━━━━━ GIVEN DATA

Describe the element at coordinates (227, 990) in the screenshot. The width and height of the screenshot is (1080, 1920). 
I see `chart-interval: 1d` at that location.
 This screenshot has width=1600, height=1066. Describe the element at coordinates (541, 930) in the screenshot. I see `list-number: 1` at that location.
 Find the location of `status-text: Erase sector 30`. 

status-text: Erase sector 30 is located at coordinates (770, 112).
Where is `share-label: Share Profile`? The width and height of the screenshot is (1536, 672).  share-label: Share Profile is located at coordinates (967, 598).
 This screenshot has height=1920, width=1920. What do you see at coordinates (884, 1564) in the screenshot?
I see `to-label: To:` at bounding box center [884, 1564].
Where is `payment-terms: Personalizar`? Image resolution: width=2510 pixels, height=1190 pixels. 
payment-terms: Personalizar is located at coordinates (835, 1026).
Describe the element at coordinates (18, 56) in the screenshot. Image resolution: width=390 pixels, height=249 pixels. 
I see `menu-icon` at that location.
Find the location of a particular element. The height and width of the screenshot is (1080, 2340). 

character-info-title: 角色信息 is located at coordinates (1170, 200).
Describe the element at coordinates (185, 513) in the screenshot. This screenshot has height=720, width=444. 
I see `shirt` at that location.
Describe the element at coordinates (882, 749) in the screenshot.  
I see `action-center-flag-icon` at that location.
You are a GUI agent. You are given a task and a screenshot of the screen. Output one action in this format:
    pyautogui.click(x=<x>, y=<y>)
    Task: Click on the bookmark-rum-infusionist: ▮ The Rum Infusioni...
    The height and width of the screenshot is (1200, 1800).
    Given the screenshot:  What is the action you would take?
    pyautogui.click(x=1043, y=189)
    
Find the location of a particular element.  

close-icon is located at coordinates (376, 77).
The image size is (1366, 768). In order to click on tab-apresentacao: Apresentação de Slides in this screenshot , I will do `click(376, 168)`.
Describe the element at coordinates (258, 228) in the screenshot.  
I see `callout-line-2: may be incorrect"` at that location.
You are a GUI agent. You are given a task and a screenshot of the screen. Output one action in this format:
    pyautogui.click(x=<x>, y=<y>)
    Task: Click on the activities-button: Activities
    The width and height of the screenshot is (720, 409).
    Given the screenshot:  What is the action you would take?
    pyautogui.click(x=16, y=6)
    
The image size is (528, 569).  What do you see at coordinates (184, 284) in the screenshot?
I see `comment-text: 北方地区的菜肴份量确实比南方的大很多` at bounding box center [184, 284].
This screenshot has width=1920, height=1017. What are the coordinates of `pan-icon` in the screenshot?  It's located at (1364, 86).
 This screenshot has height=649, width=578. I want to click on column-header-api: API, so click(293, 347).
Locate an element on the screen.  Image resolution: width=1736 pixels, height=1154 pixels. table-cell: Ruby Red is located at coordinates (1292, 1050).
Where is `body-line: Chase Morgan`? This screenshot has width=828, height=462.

━━━━━━━━━━

WHAT YOU SHOULD DO | Rename "Find the location of" to "Locate" throughout the records above. Leave everything else unchanged.

OUTPUT BELOW |
Describe the element at coordinates (227, 990) in the screenshot. The width and height of the screenshot is (1080, 1920). 
I see `chart-interval: 1d` at that location.
 This screenshot has width=1600, height=1066. Describe the element at coordinates (541, 930) in the screenshot. I see `list-number: 1` at that location.
 Locate `status-text: Erase sector 30`. 

status-text: Erase sector 30 is located at coordinates (770, 112).
Where is `share-label: Share Profile`? The width and height of the screenshot is (1536, 672).  share-label: Share Profile is located at coordinates (967, 598).
 This screenshot has height=1920, width=1920. What do you see at coordinates (884, 1564) in the screenshot?
I see `to-label: To:` at bounding box center [884, 1564].
Where is `payment-terms: Personalizar`? Image resolution: width=2510 pixels, height=1190 pixels. 
payment-terms: Personalizar is located at coordinates (835, 1026).
Describe the element at coordinates (18, 56) in the screenshot. Image resolution: width=390 pixels, height=249 pixels. 
I see `menu-icon` at that location.
Locate a particular element. The height and width of the screenshot is (1080, 2340). 

character-info-title: 角色信息 is located at coordinates (1170, 200).
Describe the element at coordinates (185, 513) in the screenshot. This screenshot has height=720, width=444. 
I see `shirt` at that location.
Describe the element at coordinates (882, 749) in the screenshot.  
I see `action-center-flag-icon` at that location.
You are a GUI agent. You are given a task and a screenshot of the screen. Output one action in this format:
    pyautogui.click(x=<x>, y=<y>)
    Task: Click on the bookmark-rum-infusionist: ▮ The Rum Infusioni...
    The height and width of the screenshot is (1200, 1800).
    Given the screenshot:  What is the action you would take?
    pyautogui.click(x=1043, y=189)
    
Locate a particular element.  

close-icon is located at coordinates (376, 77).
The image size is (1366, 768). In order to click on tab-apresentacao: Apresentação de Slides in this screenshot , I will do `click(376, 168)`.
Describe the element at coordinates (258, 228) in the screenshot.  
I see `callout-line-2: may be incorrect"` at that location.
You are a GUI agent. You are given a task and a screenshot of the screen. Output one action in this format:
    pyautogui.click(x=<x>, y=<y>)
    Task: Click on the activities-button: Activities
    The width and height of the screenshot is (720, 409).
    Given the screenshot:  What is the action you would take?
    pyautogui.click(x=16, y=6)
    
The image size is (528, 569).  What do you see at coordinates (184, 284) in the screenshot?
I see `comment-text: 北方地区的菜肴份量确实比南方的大很多` at bounding box center [184, 284].
This screenshot has width=1920, height=1017. What are the coordinates of `pan-icon` in the screenshot?  It's located at (1364, 86).
 This screenshot has height=649, width=578. I want to click on column-header-api: API, so click(293, 347).
Locate an element on the screen.  Image resolution: width=1736 pixels, height=1154 pixels. table-cell: Ruby Red is located at coordinates (1292, 1050).
Where is `body-line: Chase Morgan`? This screenshot has width=828, height=462.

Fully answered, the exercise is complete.